--- Start of Document ---

Entry into a Material Definitive Agreement

EX-10.1 6 a22000exv10w1.htm EXHIBIT 10.1 Exhibit 10.1
 

Exhibit 10.1
PROMISSORY NOTE
     
$                    
  July      , 2006
     FOR VALUE RECEIVED, MTI Technology Corporation, a Delaware corporation (“Maker”), promises to pay to                      (“Payee”), in lawful money of the United States of America, the principal sum of                                          dollars ($                    ), together with interest in arrears on the unpaid principal balance at an annual rate equal to five percent (5%), in the manner provided below. Interest shall be calculated on the basis of a year of 365 or 366 days, as applicable, and charged for the actual number of days elapsed.
     This Note has been executed and delivered pursuant to and in accordance with the terms and conditions of the Asset Purchase Agreement, dated June 6, 2006, by and between Maker and Payee (the “Agreement”) and is subject to the terms and conditions of the Agreement, which are, by this reference, incorporated herein and made a part hereof. Capitalized terms used in this Note without definition shall have the respective meanings set forth in the Agreement.

--- End of Document ---

### What the task asks
Can you resume the promissory note after its last sentence and write the next part? The material that follows is separate from the promissory note.

--- Start of Provided data ---

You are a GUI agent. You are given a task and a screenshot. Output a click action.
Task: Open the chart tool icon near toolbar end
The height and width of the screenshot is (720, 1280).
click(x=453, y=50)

--- End of Provided data ---

### Answer to the exercise
1.   PAYMENTS
     1.1 Principal And Interest. The principal amount of this Note shall be due and payable in twelve (12) equal consecutive quarterly installments. The first such quarterly installment shall be due and payable ninety (90) days after the date hereof, and subsequent installments shall be due and payable, until the principal amount of this Note is paid in full, every ninety (90) days thereafter. Notwithstanding the foregoing, the final four (4) quarterly payments hereunder shall be accelerated and become immediately due and payable if and at such time as the employment of Edward Ateyeh, Jr. pursuant to the terms of that certain Employment Agreement, dated as of the date hereof, between Mr. Ateyeh and Maker shall be terminated pursuant to Section 4(c) or Section 4(f) thereof. Interest on the unpaid principal balance of this Note shall be due and payable quarterly, together with each payment of principal.
     1.2 Manner Of Payment. All payments of principal and interest on this Note shall be made by check at c/o Pencom Systems, Incorporated, 40 Fulton Street — 18th Floor, New York, NY 10038, or at such other place in the United States of America as Payee shall designate to Maker in writing or by wire transfer of immediately available funds to an account designated by Payee in writing. If any payment of principal or interest on this Note is due on a day that is not a Business Day, such payment shall be due on the next succeeding Business Day, and such extension of time shall be taken into account in calculating the amount of interest payable under this Note. “Business Day” means any day other than a Saturday, Sunday or legal holiday in the State of California.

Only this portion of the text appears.